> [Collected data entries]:
---

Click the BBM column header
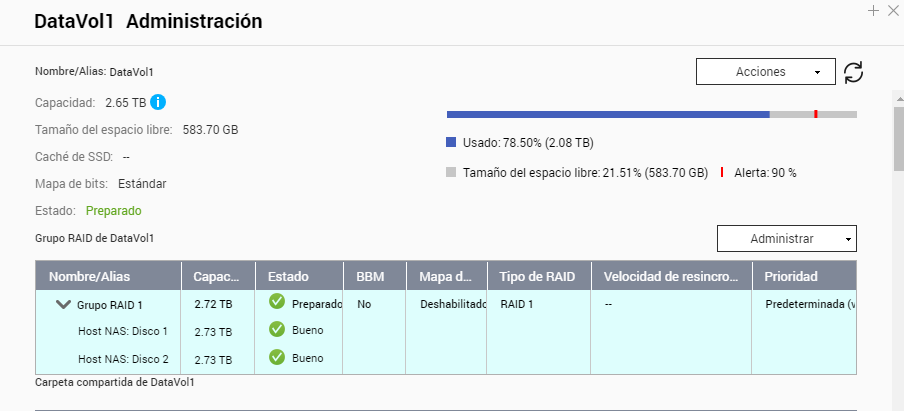This screenshot has height=411, width=904. [x=375, y=276]
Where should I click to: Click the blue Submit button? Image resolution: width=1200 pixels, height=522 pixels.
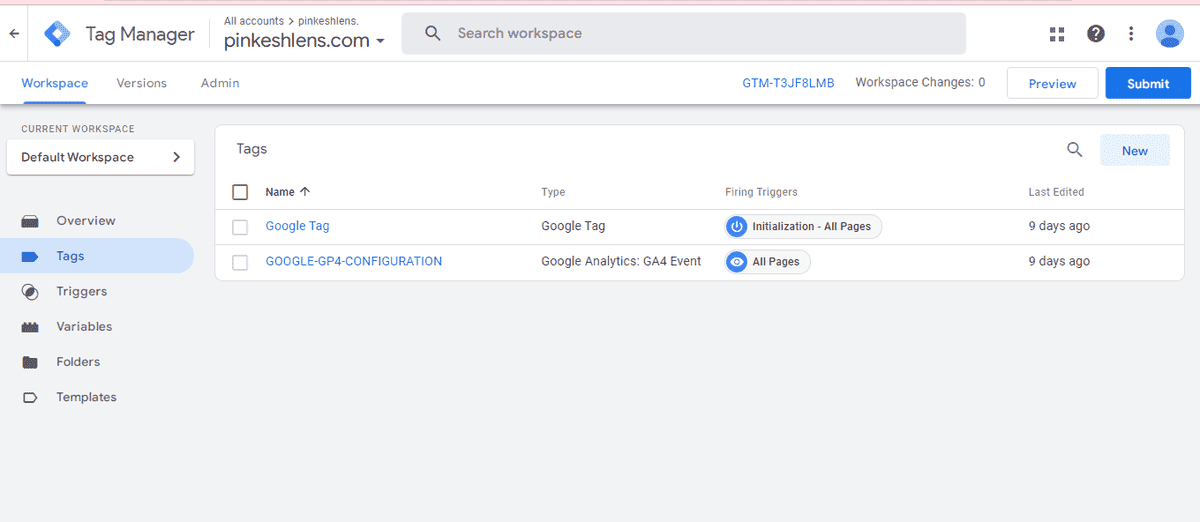[x=1147, y=84]
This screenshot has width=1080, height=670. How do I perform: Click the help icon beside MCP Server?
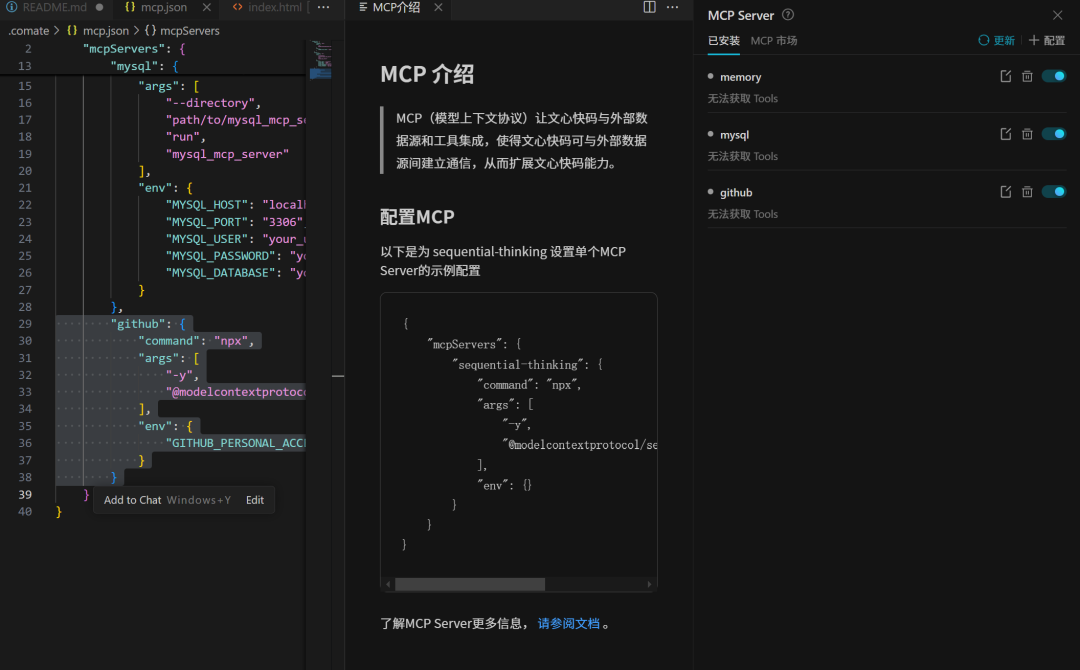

---

> [Task prompt]:
Omit the pictures and reproduce the records above exactly.

> [Exercise output]:
Click the BBM column header
This screenshot has height=411, width=904. [x=375, y=276]
Where should I click to: Click the blue Submit button? Image resolution: width=1200 pixels, height=522 pixels.
[x=1147, y=84]
This screenshot has width=1080, height=670. How do I perform: Click the help icon beside MCP Server?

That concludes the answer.